小雨の降る道

@tanpurasoba

短編

シトシトと雨が降る夜道を一人古いビニール傘をさした青年が独り歩いている。彼は雨が嫌いではなかった、しかし青年期特有の孤独感と精神的疲労、それらから来る論理的でしかない考えを心に浮かべ義憤に駆られたような、少しあきれたかのような表情をしていた。その考えは理屈付けはされていても誰かにぶつけたいがためのものだということはその青年にもとっくにわかっていたからだ。彼は自分の本心を誰にも語らなかった、その考えをいつも一人になると反芻している、凝り固まったその考えを疑わない理由は若さから来る傲慢ではなく自分が精神的優位を保っていると信じることで自分を安心させようとする心と自分の性根を白日の元に晒したくないという幼稚で臆病と言える感情だ。
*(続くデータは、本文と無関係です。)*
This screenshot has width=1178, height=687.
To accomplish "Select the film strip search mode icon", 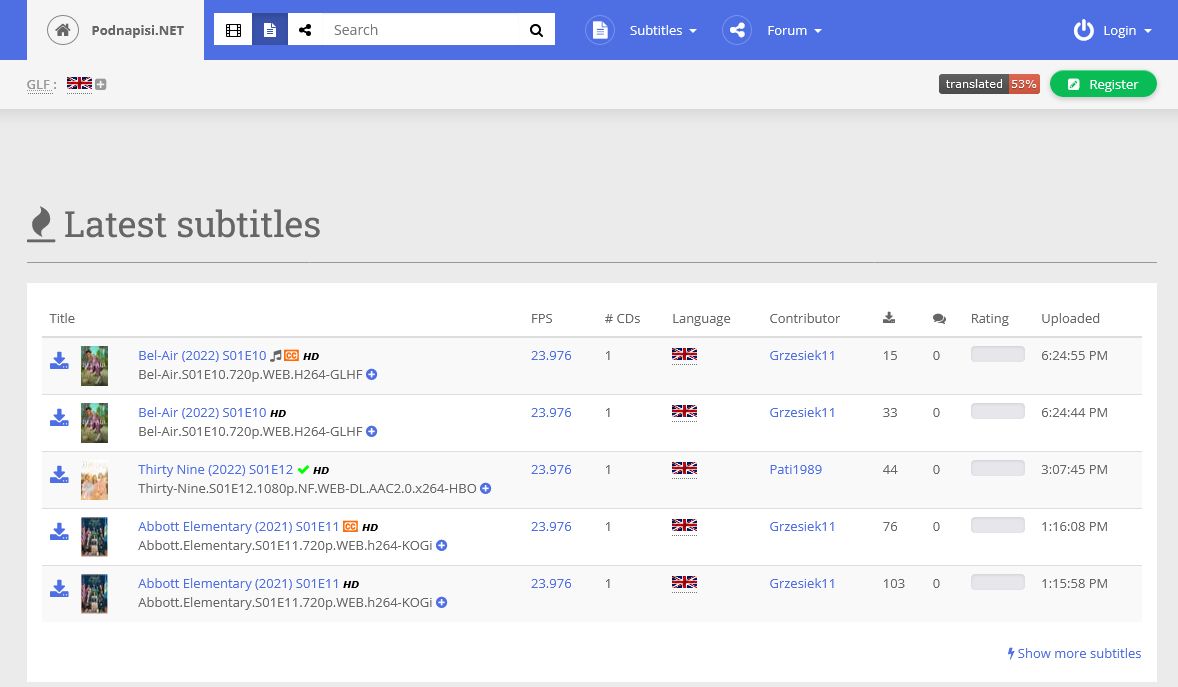I will [x=233, y=30].
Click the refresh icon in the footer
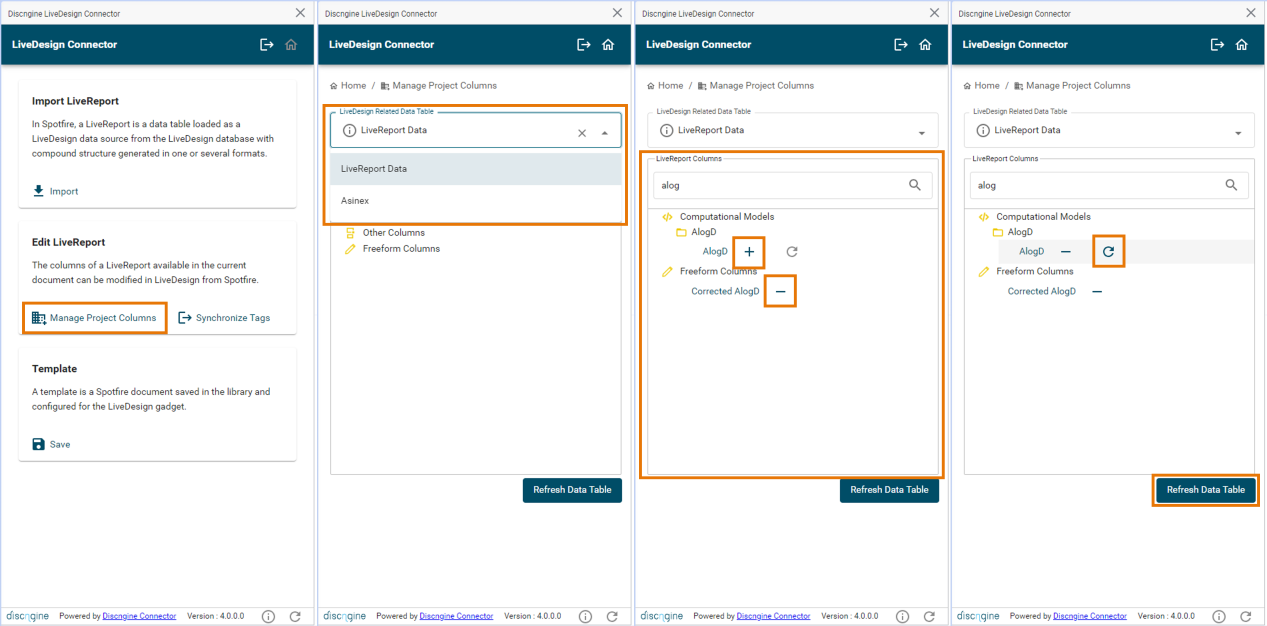Image resolution: width=1267 pixels, height=626 pixels. pos(296,616)
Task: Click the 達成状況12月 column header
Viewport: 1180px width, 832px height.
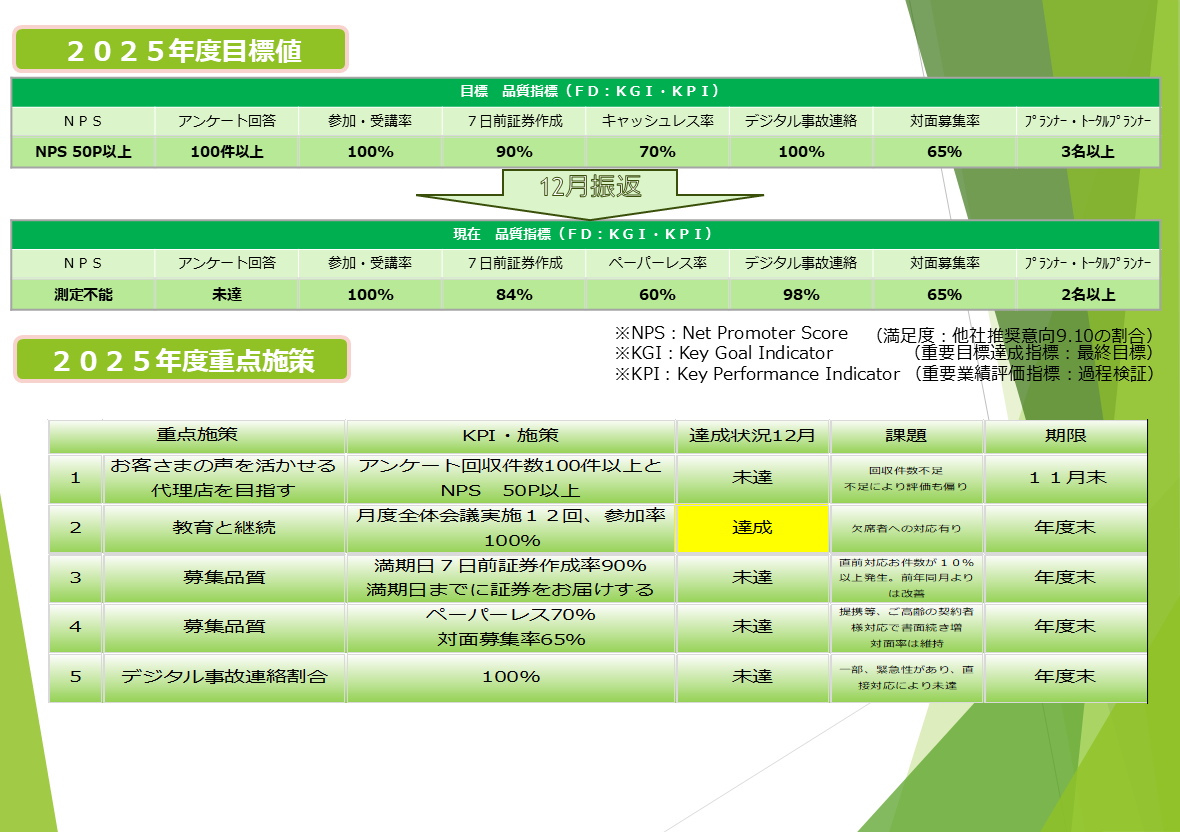Action: 752,436
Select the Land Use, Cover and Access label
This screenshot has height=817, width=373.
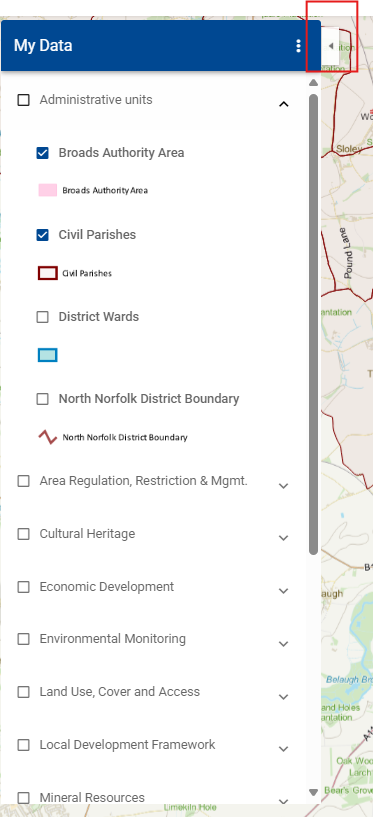click(x=120, y=692)
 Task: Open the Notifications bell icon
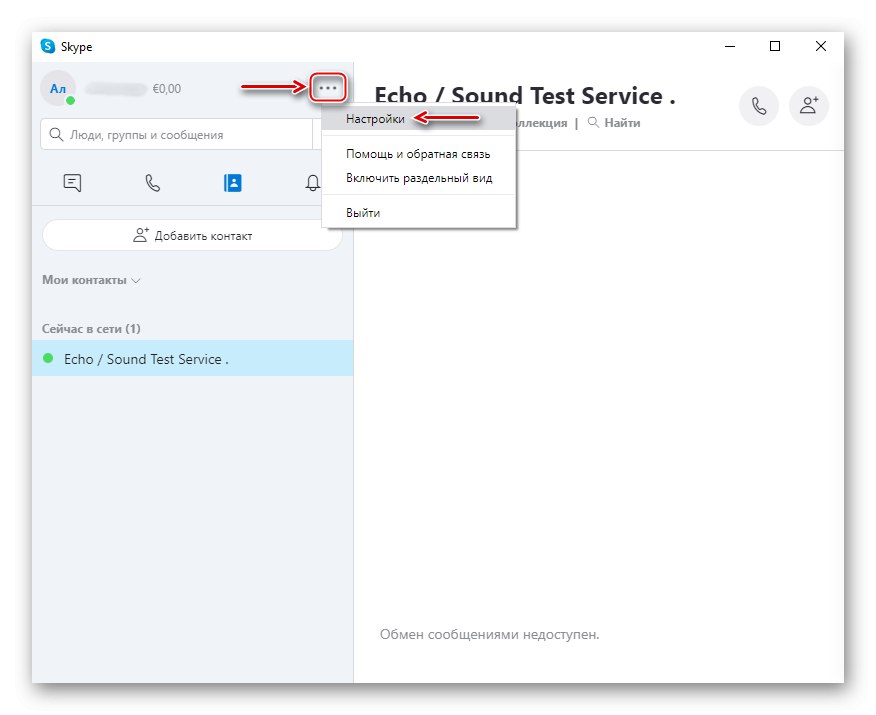(313, 183)

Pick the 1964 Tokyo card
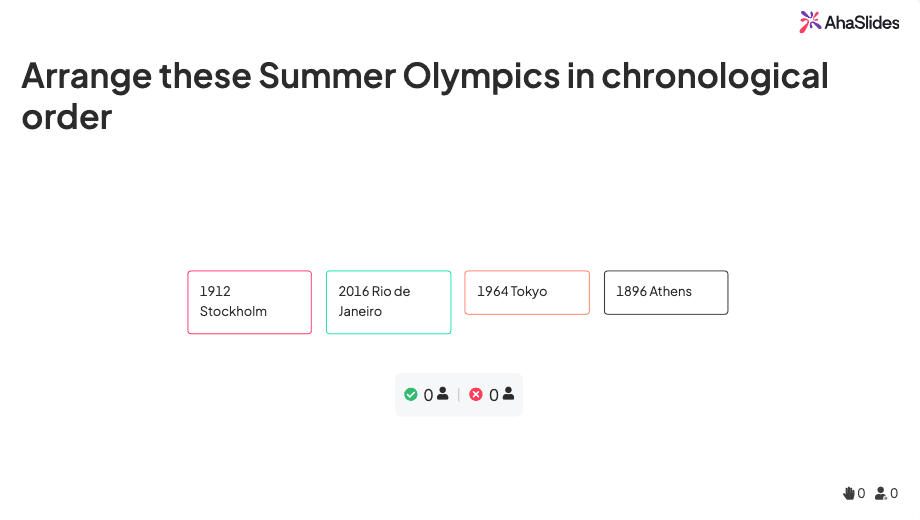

それにも薄々気が付いている。雨特有の苔を蒸したような匂いを感じながら青年は考えた、人はみな私と同じように誰にを己の考えを明かさず生きているのではと、しかしそれを確かめる術はない、心の中のことは誰にも、本人にすらわからない結局人はいつだって孤独を感じている。彼はどんなに時でもどこか一歩引いて俯瞰してしまっている。人は独りで歩いている。青年は家が着くとと普段通りの顔に変わり「ただいま」と言った。一人の人間は人でないのかもしれない。